▸ Work instructions:
Reproduce, without any alteration, the items between the line containing "Locate an element on the screen. This" and the line containing "Looking at the", both of those lines included. Omit the pictures from your answer.
START Dataset records
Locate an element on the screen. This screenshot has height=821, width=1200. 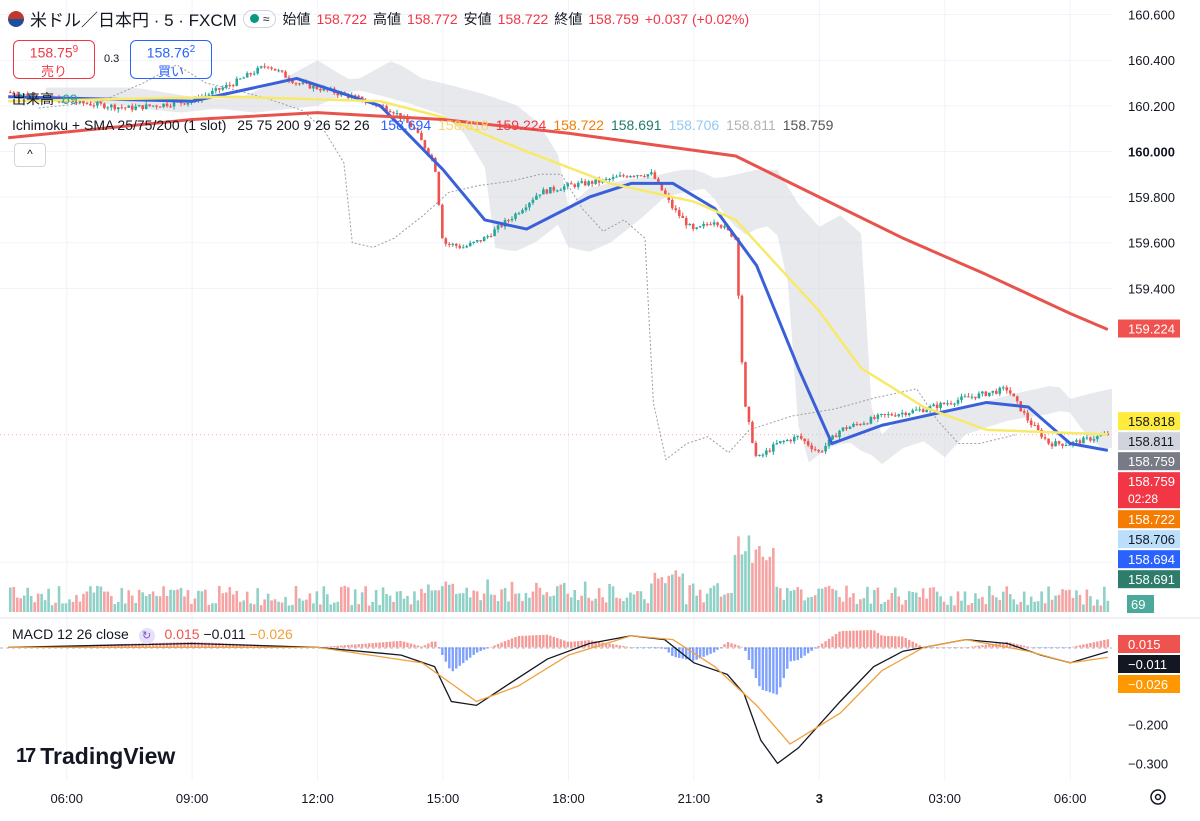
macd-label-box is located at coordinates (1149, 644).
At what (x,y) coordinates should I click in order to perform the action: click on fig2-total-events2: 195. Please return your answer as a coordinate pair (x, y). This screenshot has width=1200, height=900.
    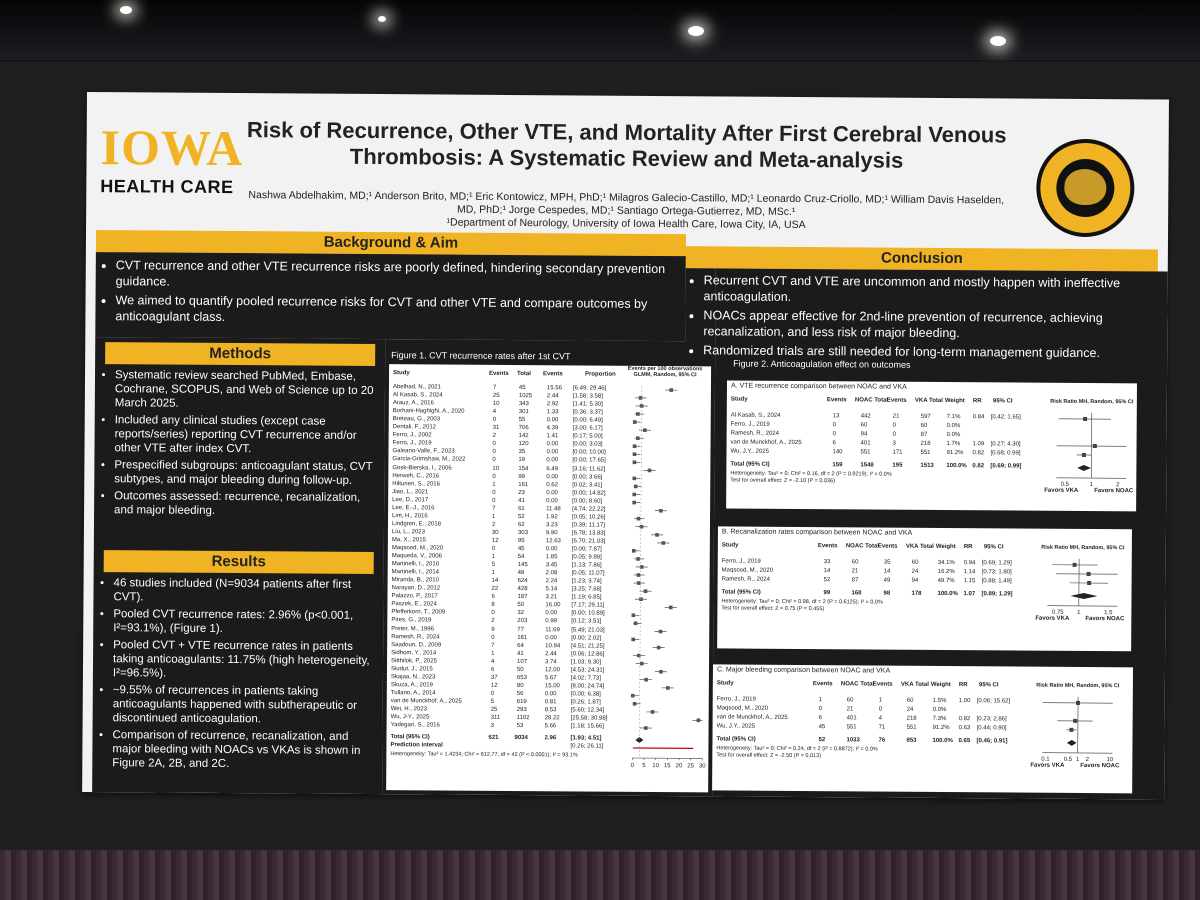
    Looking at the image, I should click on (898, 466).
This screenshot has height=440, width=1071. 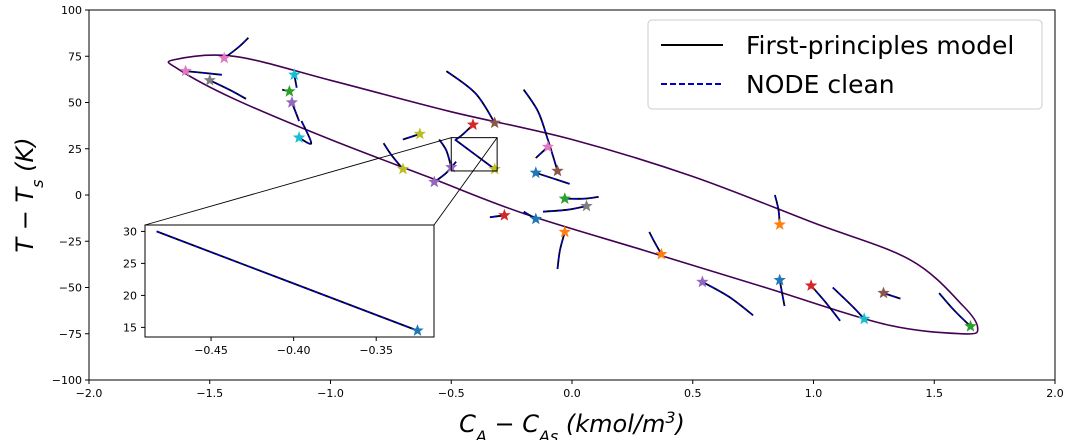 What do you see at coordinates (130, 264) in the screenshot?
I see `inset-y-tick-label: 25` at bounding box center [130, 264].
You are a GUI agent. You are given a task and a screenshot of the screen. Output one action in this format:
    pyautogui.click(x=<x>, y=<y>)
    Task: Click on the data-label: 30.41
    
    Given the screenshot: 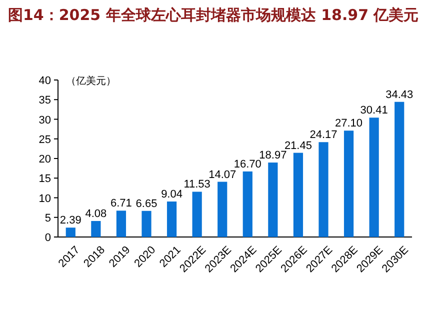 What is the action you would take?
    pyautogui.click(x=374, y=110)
END Dataset records
START Dataset records
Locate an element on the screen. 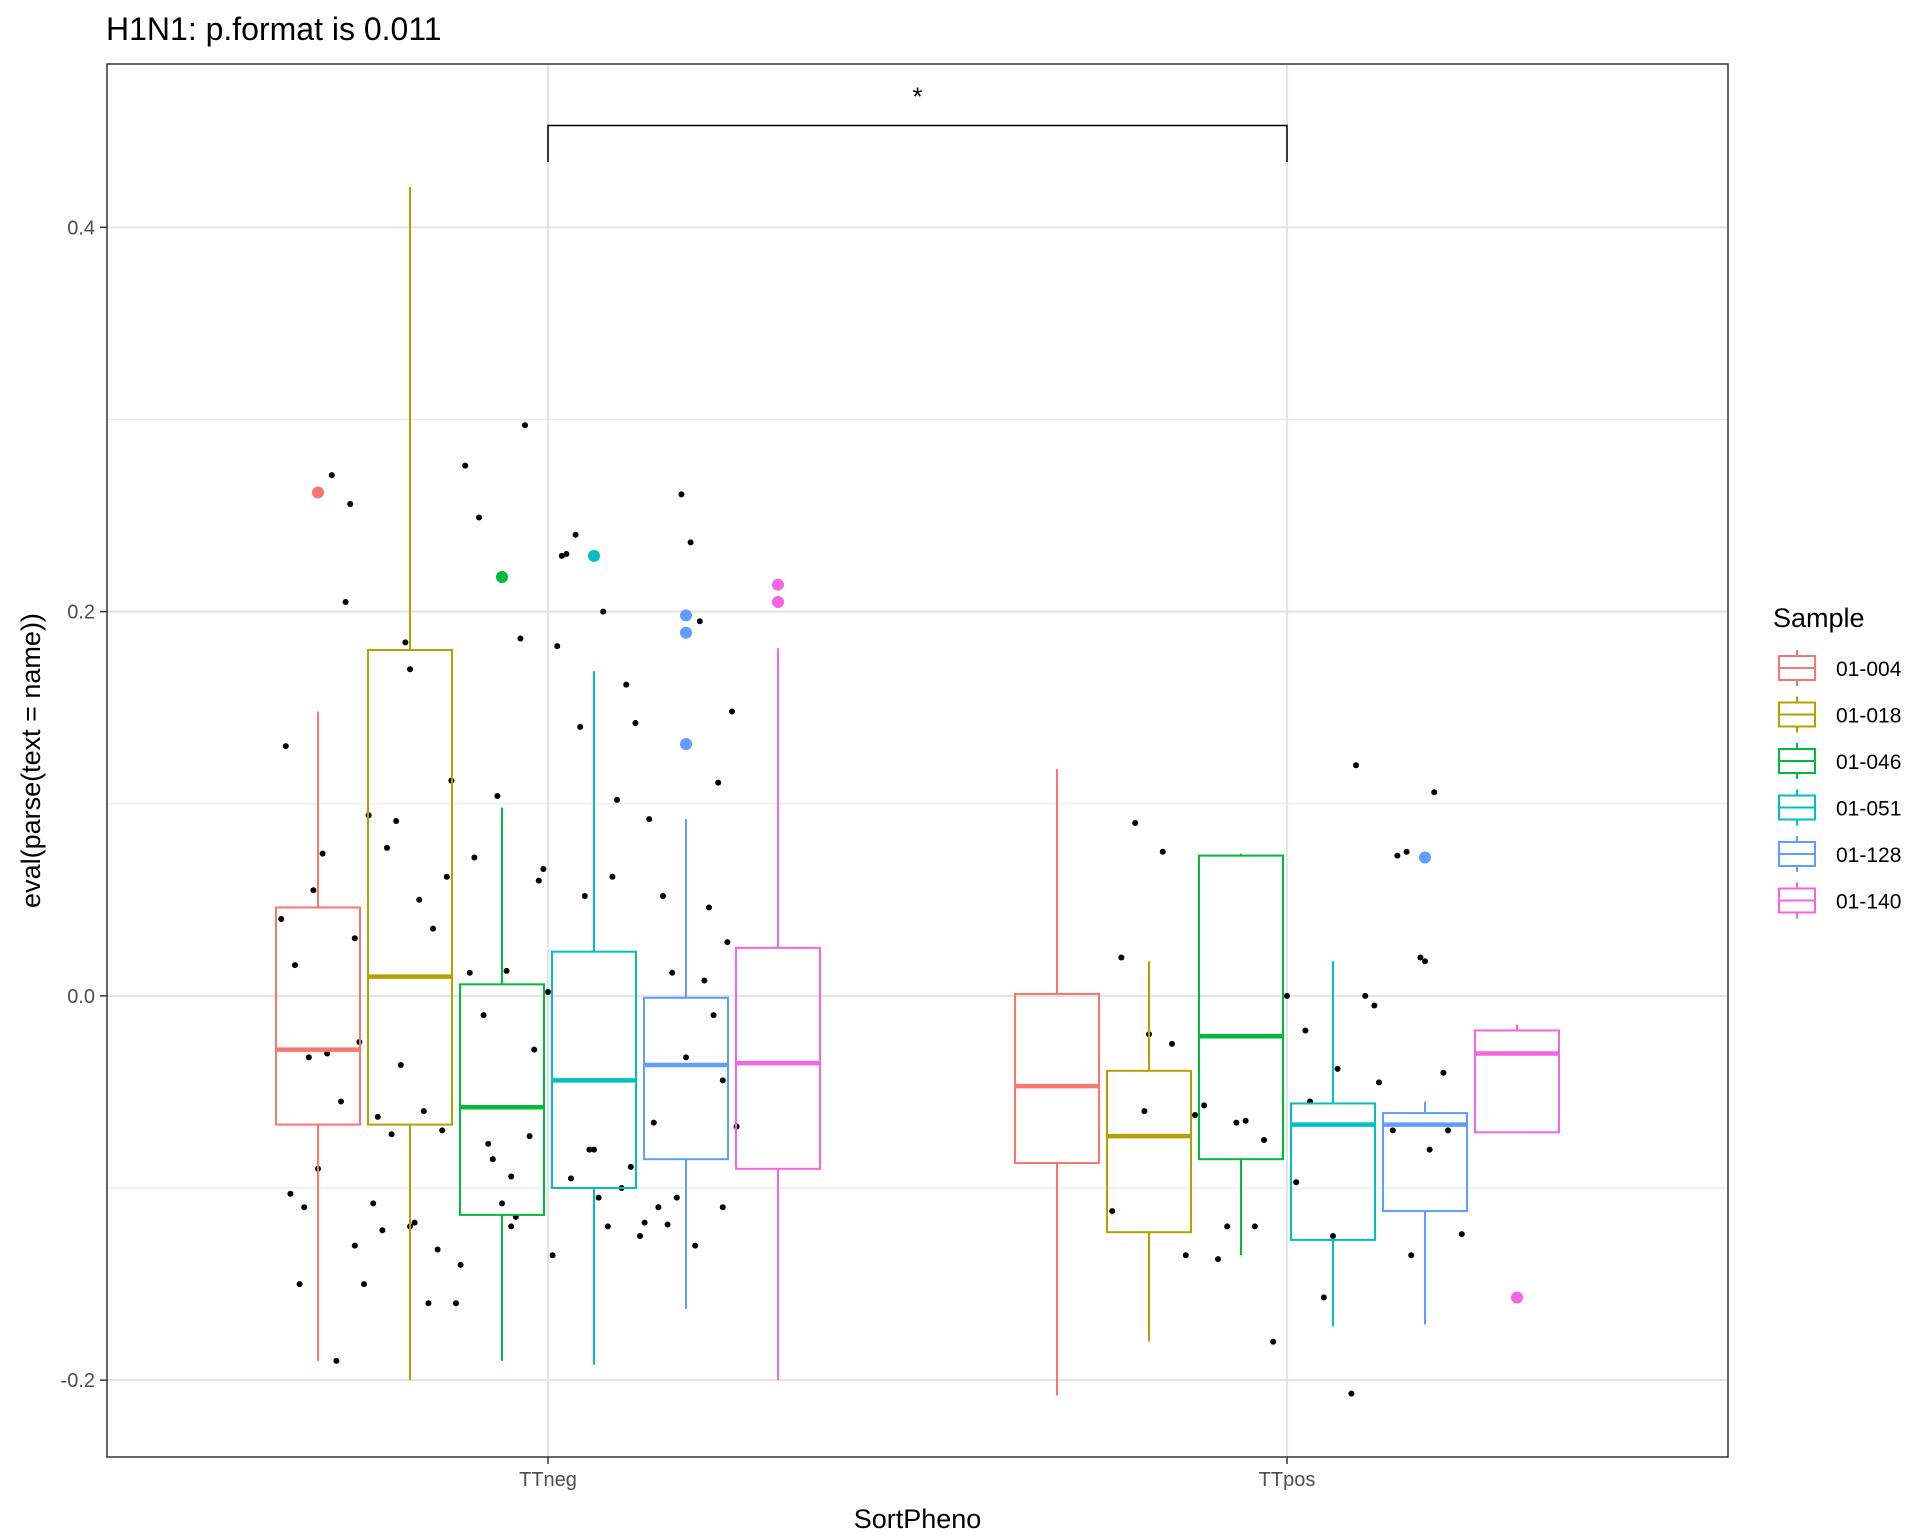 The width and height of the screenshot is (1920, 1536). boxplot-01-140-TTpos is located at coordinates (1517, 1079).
END Dataset records
▸ Response to the exercise:
Locate an element on the screen. This screenshot has height=821, width=1200. 
macd-label-box is located at coordinates (1149, 644).
At what (x,y) coordinates should I click in order to perform the action: click on fig2-total-events2: 195. Please return your answer as a coordinate pair (x, y). This screenshot has width=1200, height=900.
    Looking at the image, I should click on (898, 466).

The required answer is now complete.